■ Task directions: Which lines of the material below contain the word "title"? Pull out each of those lines in full, treating uppercase and lowercase as different.

■ Records for this exercise:
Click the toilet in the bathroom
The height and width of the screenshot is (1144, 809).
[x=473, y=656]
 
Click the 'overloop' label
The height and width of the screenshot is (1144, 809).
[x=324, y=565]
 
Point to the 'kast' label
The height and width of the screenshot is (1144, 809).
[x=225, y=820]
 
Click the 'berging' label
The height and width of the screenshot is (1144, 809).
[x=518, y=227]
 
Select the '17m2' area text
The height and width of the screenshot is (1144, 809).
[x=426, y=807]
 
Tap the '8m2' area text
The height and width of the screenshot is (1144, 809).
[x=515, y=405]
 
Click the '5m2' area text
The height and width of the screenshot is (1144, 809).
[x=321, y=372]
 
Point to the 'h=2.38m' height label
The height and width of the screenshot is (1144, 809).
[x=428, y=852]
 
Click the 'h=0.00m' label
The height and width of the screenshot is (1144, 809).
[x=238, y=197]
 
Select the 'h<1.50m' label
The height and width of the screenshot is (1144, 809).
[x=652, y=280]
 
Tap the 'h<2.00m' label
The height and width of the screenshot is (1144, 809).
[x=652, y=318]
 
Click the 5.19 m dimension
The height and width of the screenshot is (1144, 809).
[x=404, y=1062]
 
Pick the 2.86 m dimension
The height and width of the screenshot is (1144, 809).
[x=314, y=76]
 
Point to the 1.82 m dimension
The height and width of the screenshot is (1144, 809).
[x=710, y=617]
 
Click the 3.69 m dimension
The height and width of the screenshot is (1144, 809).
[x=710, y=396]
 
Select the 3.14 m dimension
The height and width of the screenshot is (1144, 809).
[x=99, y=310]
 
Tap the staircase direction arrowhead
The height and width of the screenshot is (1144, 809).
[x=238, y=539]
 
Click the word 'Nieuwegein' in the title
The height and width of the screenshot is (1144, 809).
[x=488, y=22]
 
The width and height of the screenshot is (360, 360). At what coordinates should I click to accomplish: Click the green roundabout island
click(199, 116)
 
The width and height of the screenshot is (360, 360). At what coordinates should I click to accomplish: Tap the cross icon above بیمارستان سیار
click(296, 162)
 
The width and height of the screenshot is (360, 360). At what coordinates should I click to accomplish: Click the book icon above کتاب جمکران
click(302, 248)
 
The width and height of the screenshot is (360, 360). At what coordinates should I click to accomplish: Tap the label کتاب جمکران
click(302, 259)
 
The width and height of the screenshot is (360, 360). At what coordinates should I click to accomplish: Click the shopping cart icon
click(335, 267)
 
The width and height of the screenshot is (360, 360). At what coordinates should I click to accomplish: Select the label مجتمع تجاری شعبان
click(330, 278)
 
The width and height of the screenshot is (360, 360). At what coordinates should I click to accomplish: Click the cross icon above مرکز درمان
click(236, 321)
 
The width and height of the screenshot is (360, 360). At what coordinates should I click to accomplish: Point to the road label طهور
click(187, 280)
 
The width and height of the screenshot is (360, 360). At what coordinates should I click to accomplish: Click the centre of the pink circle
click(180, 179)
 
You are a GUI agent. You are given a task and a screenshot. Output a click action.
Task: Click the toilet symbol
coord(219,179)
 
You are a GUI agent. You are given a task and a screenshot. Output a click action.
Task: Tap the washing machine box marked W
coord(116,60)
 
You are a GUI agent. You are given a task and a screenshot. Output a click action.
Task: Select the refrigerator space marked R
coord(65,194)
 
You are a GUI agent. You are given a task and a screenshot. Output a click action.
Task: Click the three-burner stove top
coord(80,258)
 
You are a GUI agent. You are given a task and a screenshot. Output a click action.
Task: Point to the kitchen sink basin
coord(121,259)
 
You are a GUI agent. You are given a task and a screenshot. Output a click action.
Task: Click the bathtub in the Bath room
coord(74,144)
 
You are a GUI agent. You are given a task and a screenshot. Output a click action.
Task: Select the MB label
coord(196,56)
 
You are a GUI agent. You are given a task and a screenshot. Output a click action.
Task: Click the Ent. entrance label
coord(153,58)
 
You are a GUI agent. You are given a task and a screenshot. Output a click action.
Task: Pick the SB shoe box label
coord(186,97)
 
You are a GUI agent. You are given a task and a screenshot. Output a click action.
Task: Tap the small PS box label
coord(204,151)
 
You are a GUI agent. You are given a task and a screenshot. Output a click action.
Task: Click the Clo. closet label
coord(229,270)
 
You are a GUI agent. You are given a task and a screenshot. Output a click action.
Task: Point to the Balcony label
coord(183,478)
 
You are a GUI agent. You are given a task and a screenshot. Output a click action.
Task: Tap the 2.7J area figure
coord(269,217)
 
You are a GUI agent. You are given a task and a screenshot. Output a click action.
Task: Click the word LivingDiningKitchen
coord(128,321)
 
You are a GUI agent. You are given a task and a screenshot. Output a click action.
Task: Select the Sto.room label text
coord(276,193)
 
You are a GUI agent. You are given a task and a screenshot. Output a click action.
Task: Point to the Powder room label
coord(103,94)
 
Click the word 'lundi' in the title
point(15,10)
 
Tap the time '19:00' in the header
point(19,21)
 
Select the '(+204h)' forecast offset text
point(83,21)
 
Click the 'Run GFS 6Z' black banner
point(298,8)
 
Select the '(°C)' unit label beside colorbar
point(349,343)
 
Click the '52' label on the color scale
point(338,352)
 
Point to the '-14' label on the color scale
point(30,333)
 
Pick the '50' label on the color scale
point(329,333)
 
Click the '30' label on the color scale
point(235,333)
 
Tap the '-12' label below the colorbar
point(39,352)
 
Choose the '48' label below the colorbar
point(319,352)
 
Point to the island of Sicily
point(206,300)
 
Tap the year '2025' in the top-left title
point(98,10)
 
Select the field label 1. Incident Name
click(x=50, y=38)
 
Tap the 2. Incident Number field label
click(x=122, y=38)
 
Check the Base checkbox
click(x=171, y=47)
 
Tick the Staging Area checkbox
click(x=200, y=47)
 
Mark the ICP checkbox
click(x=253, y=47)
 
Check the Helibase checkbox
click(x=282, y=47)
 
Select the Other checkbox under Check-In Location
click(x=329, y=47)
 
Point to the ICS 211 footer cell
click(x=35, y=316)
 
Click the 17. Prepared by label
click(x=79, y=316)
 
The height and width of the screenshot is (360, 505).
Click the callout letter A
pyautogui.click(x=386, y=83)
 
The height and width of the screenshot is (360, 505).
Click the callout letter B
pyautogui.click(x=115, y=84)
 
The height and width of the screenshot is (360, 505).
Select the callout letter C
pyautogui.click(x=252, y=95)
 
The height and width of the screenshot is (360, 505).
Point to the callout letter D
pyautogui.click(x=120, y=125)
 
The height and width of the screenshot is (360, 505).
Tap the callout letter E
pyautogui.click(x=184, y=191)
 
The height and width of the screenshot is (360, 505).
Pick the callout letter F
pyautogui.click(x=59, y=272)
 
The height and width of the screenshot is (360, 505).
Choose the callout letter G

■ Response:
Click the word 'Nieuwegein' in the title
Click the word 'lundi' in the title
Tap the year '2025' in the top-left title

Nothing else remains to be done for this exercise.